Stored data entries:

________________

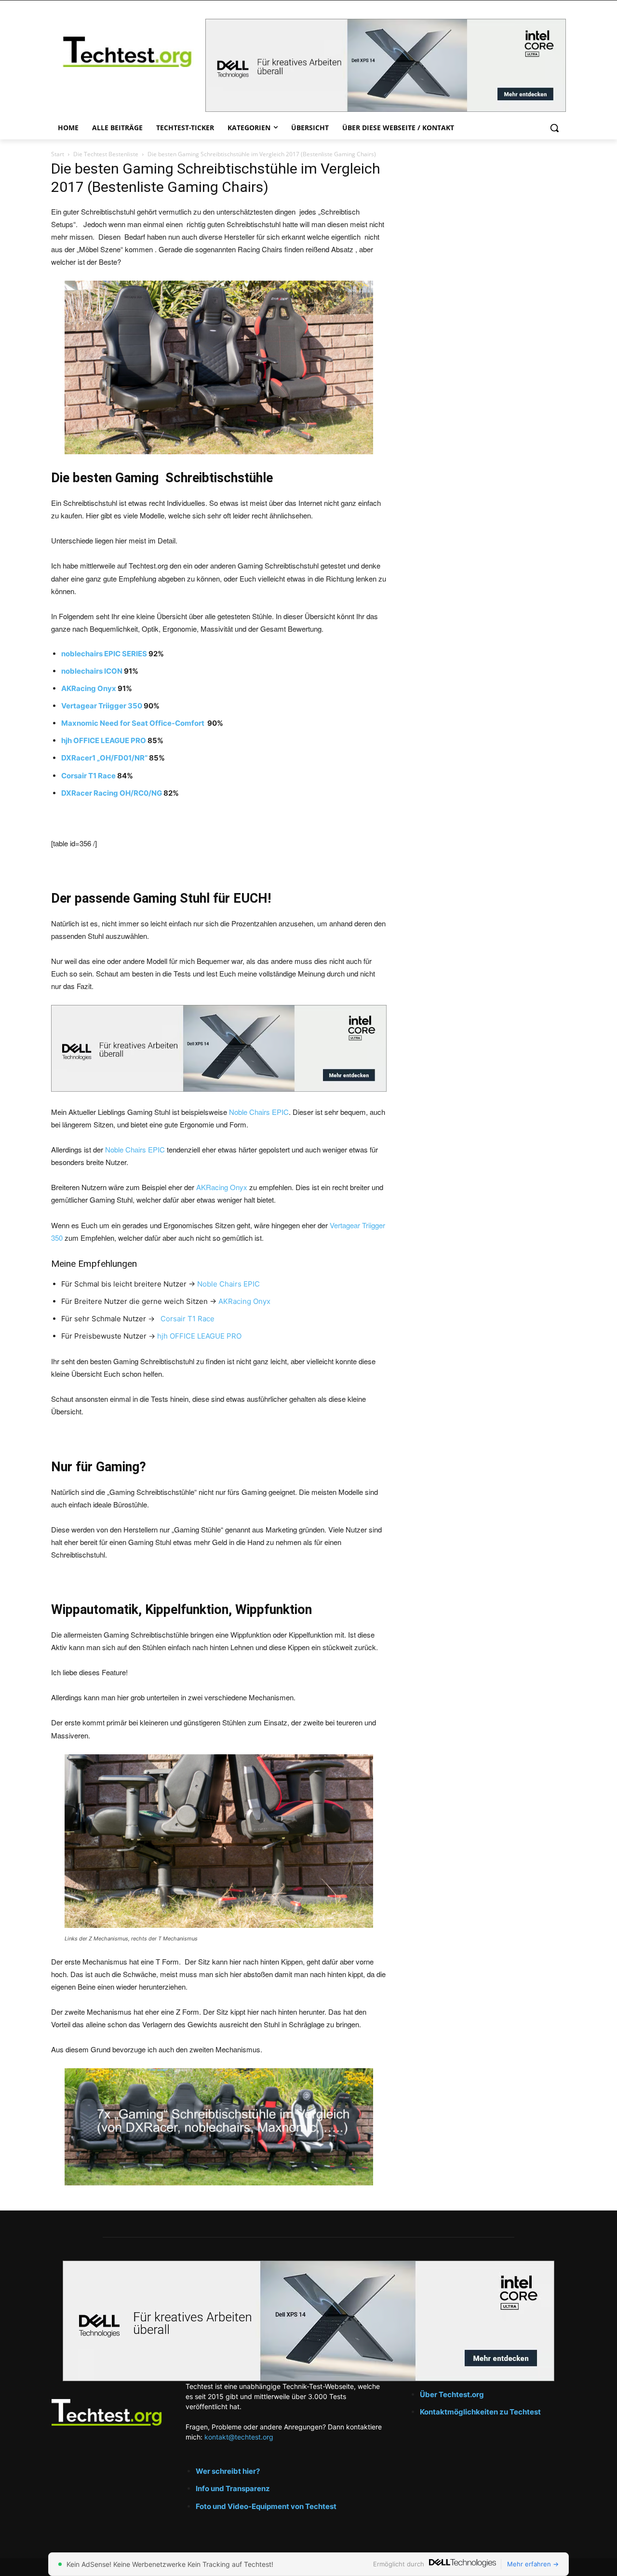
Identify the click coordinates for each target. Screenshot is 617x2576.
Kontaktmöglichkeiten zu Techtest (481, 2411)
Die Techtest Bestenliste (105, 154)
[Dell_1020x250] (308, 2321)
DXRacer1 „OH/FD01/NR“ (104, 757)
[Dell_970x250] (385, 65)
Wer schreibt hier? (228, 2471)
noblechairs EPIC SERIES (104, 653)
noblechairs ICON (91, 671)
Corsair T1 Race (88, 775)
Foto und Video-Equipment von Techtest (266, 2506)
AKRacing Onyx (88, 688)
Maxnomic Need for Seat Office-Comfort (133, 723)
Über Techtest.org (452, 2394)
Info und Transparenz (233, 2488)
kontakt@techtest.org (238, 2437)
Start (57, 154)
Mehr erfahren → (533, 2564)
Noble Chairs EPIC (259, 1112)
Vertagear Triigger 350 (101, 705)
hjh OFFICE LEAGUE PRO (103, 740)
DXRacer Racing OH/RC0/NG (111, 793)
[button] (554, 127)
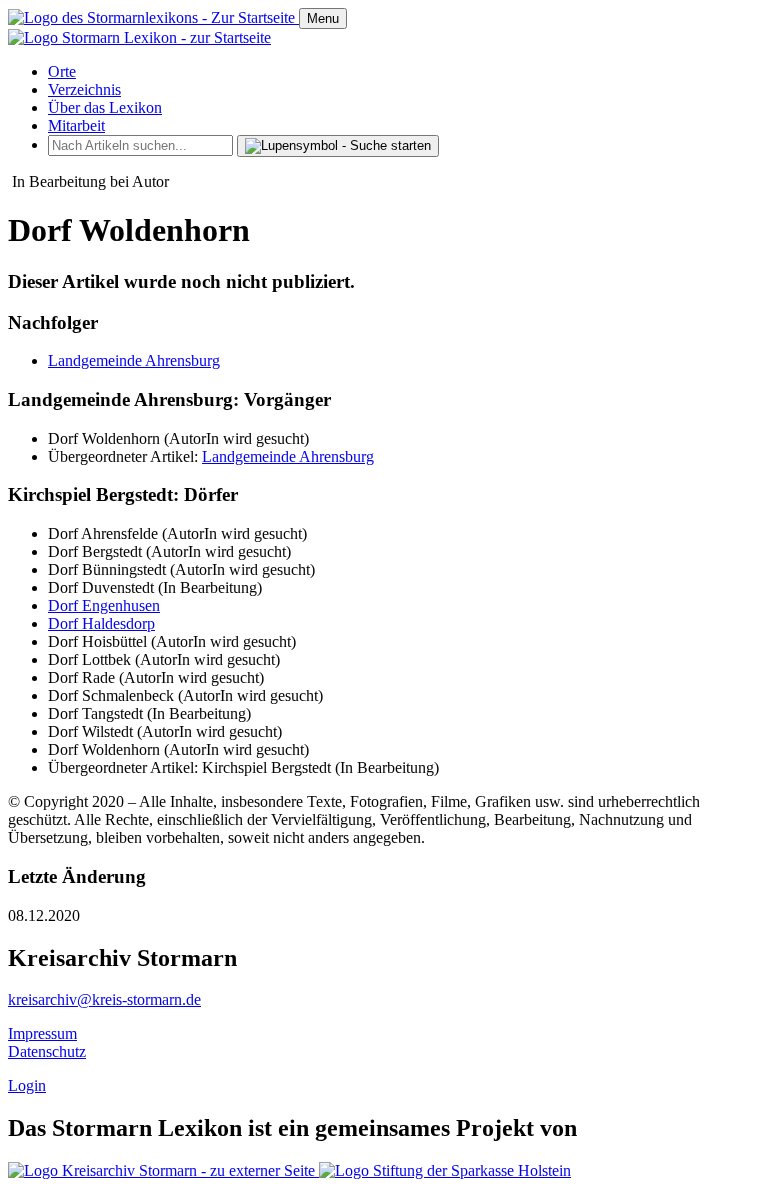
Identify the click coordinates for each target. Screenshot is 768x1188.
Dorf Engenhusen (104, 605)
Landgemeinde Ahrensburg (134, 360)
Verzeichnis (84, 89)
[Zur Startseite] (153, 17)
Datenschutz (47, 1051)
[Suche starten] (338, 146)
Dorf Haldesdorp (101, 623)
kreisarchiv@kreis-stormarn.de (104, 999)
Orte (62, 71)
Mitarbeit (76, 125)
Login (27, 1085)
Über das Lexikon (105, 107)
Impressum (42, 1033)
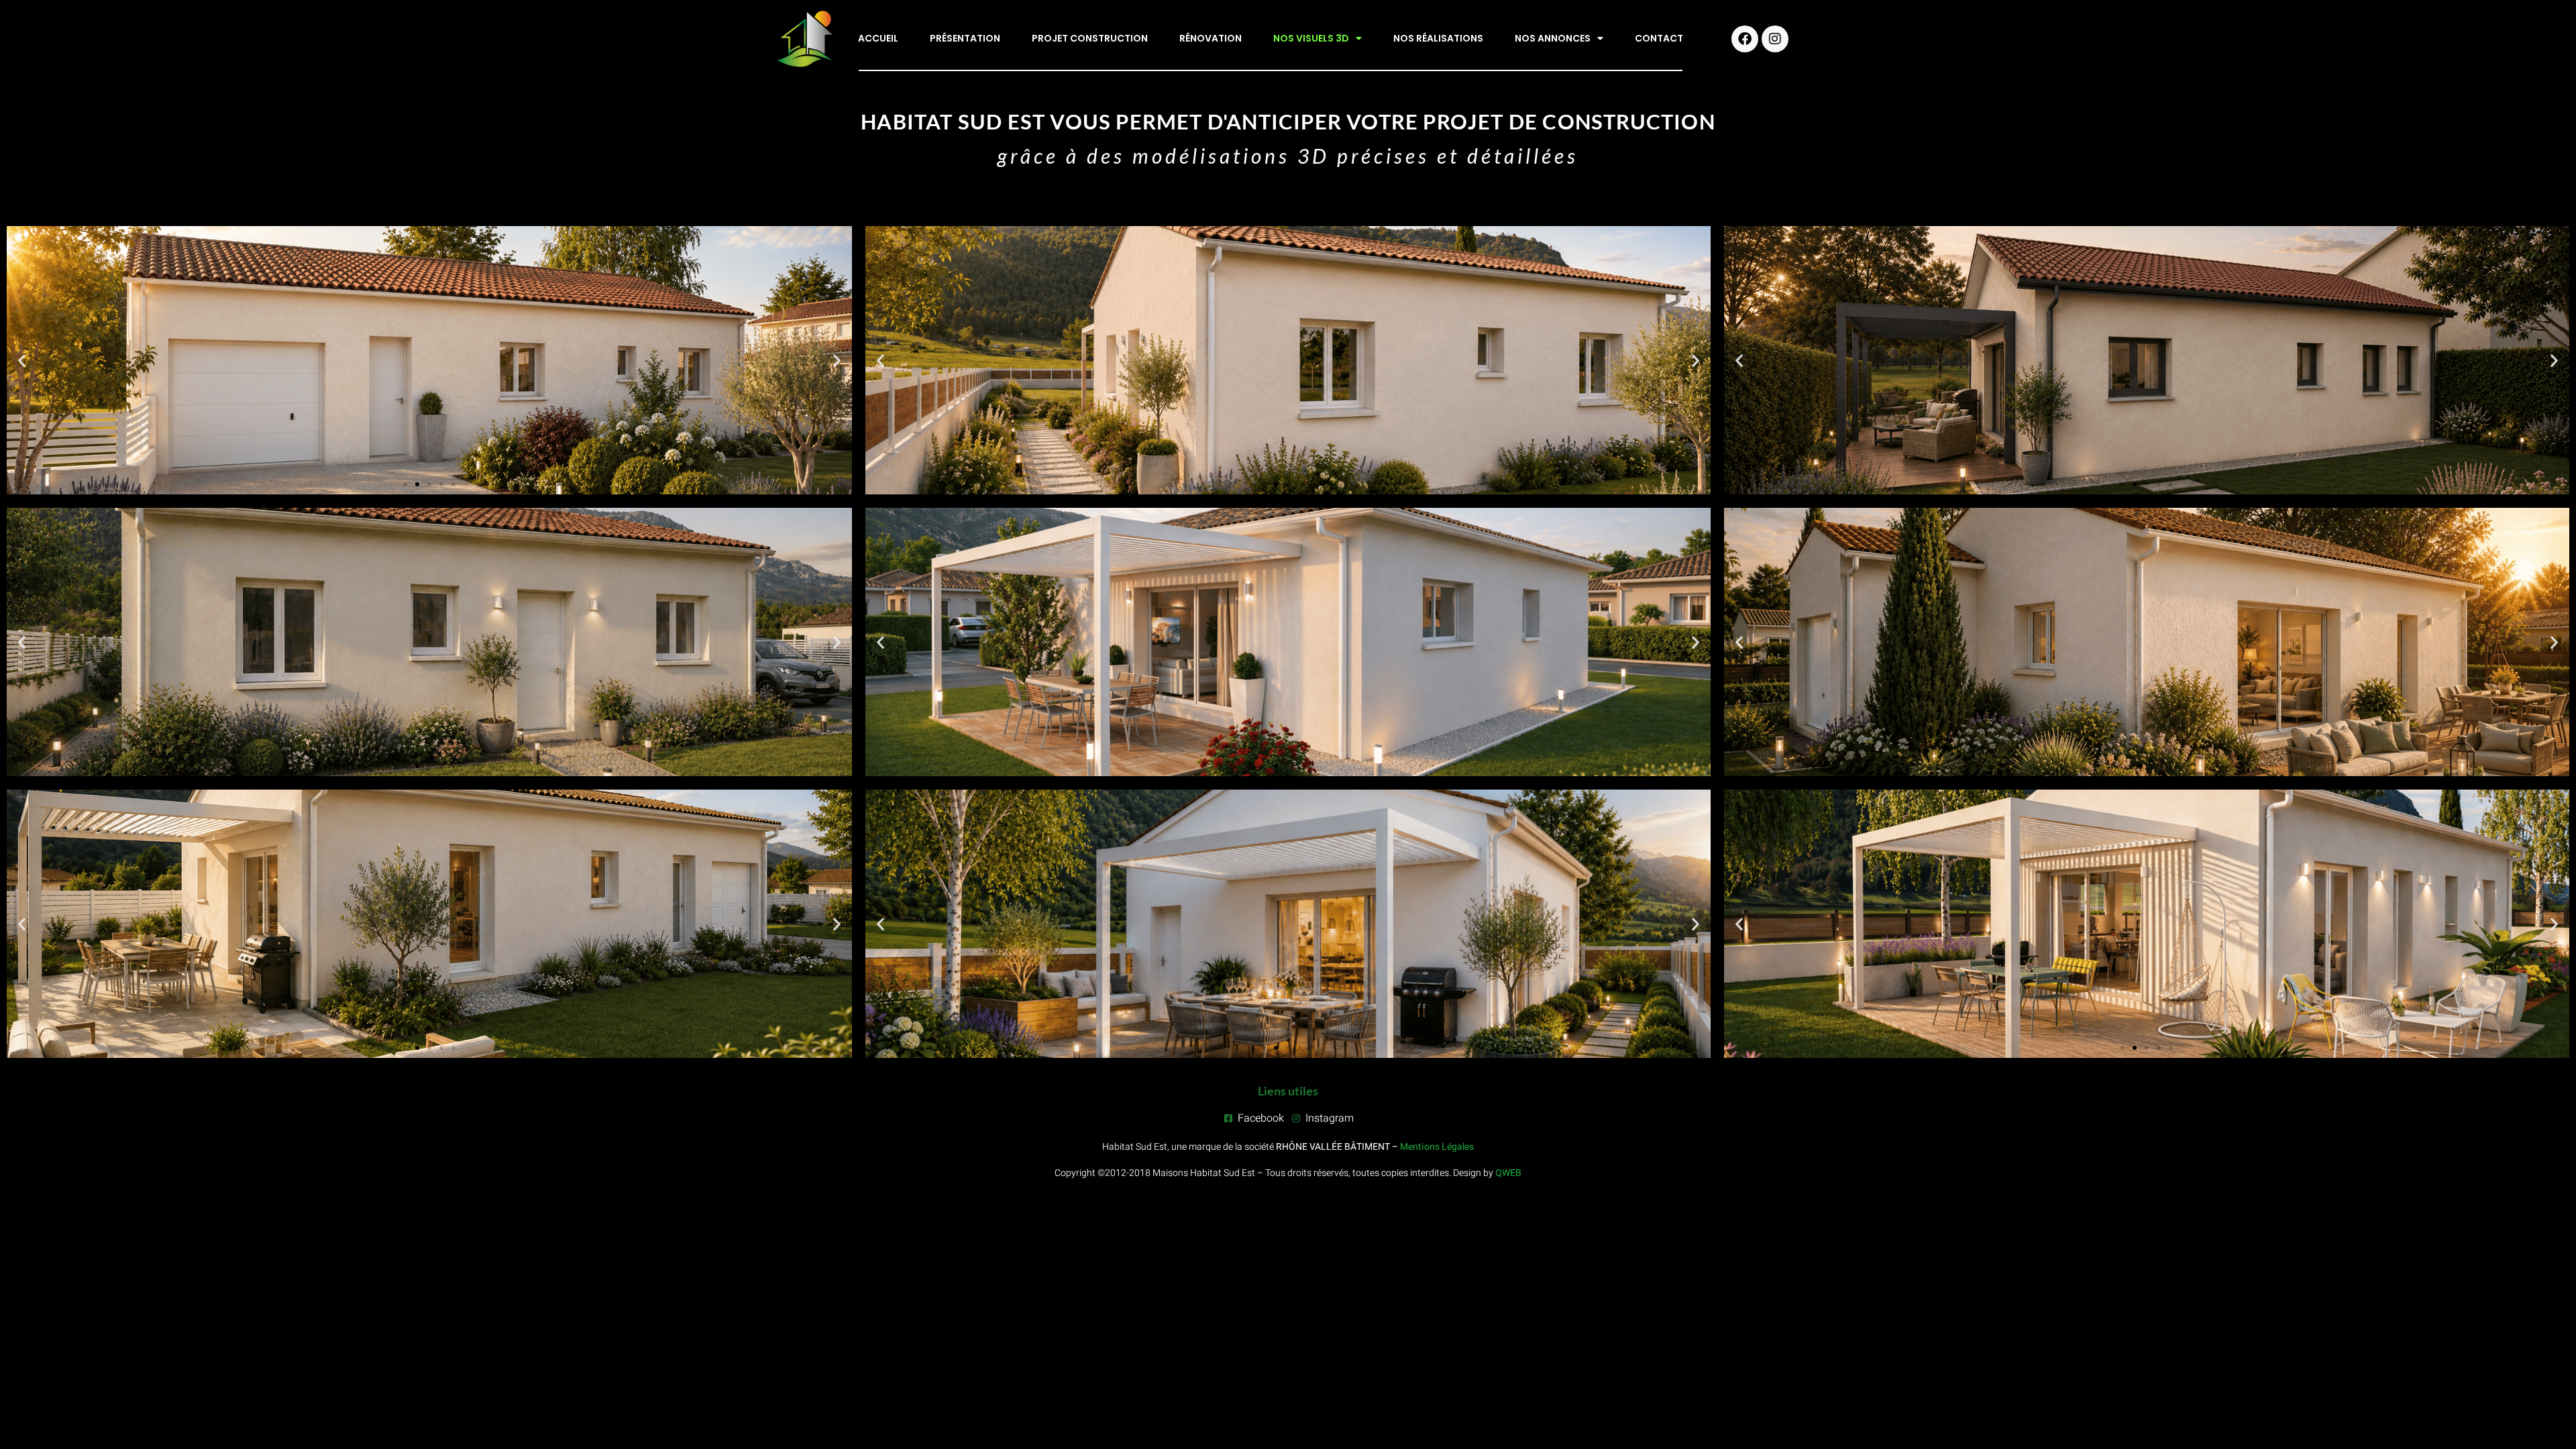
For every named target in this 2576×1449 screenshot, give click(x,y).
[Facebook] (1744, 38)
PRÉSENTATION (965, 38)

________________

• [ACTIVITY]:
Write out only the lines from the one that contains "kreisarchiv@kreis-stormarn.de (104, 999)" through the last line of the records above, both included, word for word and without the pictures.

• [THE ANSWER]:
kreisarchiv@kreis-stormarn.de (104, 999)
Orte (62, 71)
Mitarbeit (76, 125)
Login (27, 1085)
Über das Lexikon (105, 107)
Impressum (42, 1033)
For every named target in this 2576×1449 screenshot, give click(x,y).
[Facebook] (1744, 38)
PRÉSENTATION (965, 38)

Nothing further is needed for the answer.